Im Antrag der Gemeinderatsfraktionen wird behauptet, dass die Hälfte aller amtstierärztlichen Kontrollen zu einer Beanstandung geführt haben. „Diese Aussage beruht auf einer Fehlinterpretation des Zirkuszentralregisters“, so der Sprecher des Aktionsbündnisses. „In Wirklichkeit übersteigt die Zahl der positiv verlaufenden Kontrollen die Zahl der Kontrollen, die mit einer Beanstandung enden, um ein Vielfaches.“ Geradezu abenteuerlich sei die These der Parteien, dass von der Haltung von Wildtieren im Zirkus eine Gefährdung der Bevölkerung ausgehe. „Es gibt, auch wenn man lange zurückschaut, so gut wie keine Fälle, bei denen Dritte durch Zirkustiere geschädigt wurden“, so Candidus. „Der aufgeführte Unfall mit einem Zirkuselefanten im baden-württembergischen Buchen ist als Beleg nicht geeignet, da es sich hierbei um ein singuläres Ereignis handelte, das zudem möglicherweise durch eine kriminelle Freilassung des Elefanten verursacht wurde.“

Während das Aktionsbündnis das mögliche Wildtierverbot auf dem Cannstatter Wasen ablehnt, begrüßt die Hamburger Stiftung für Tierschutz „Vier Pfoten“ den Antrag. „Mit dieser Entscheidung zugunsten der Wildtiere würde sich Stuttgart über 60 deutschen Städten und Kommunen anschließen, die einen Zirkus mit Wildtieren nicht länger auf öffentlichen Plätzen gastieren lassen“, so Kampagnenleiterin Denise Schmidt. „Wildtiere leiden in Zirkussen unter dem extremen Bewegungsmangel, den ständigen Ortswechseln und den langen Transportzeiten.
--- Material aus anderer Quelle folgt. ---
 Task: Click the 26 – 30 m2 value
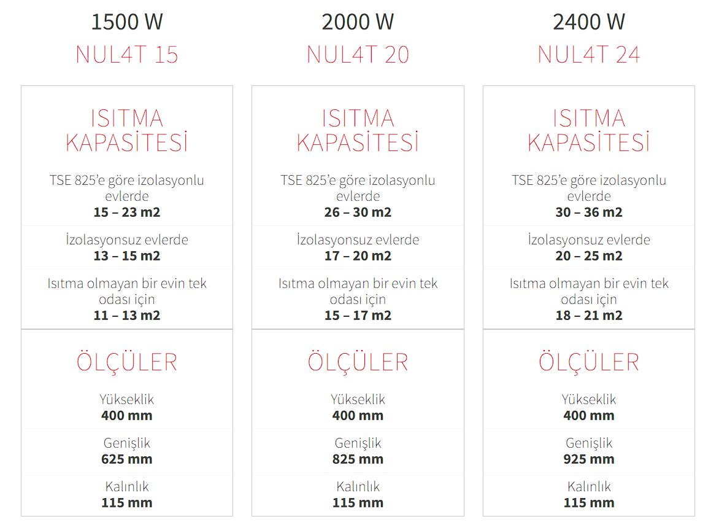pos(358,212)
Diese Tiere werden nie domestiziert sein und können unter Zirkusbedingungen nicht artgerecht gehalten werden. Ein umfassendes Zirkus-Wildtierverbot in der baden-württembergischen Landeshauptstadt wäre ein starkes Signal für den Tierschutz und eine weitere Aufforderung an Berlin“, so Schmidt, die der Bundespolitik unterstellt, handlungsunfähig zu sein. Es sei an der Zeit, ein bundesweites Wildtierverbot im Zirkus auf den Weg zu bringen.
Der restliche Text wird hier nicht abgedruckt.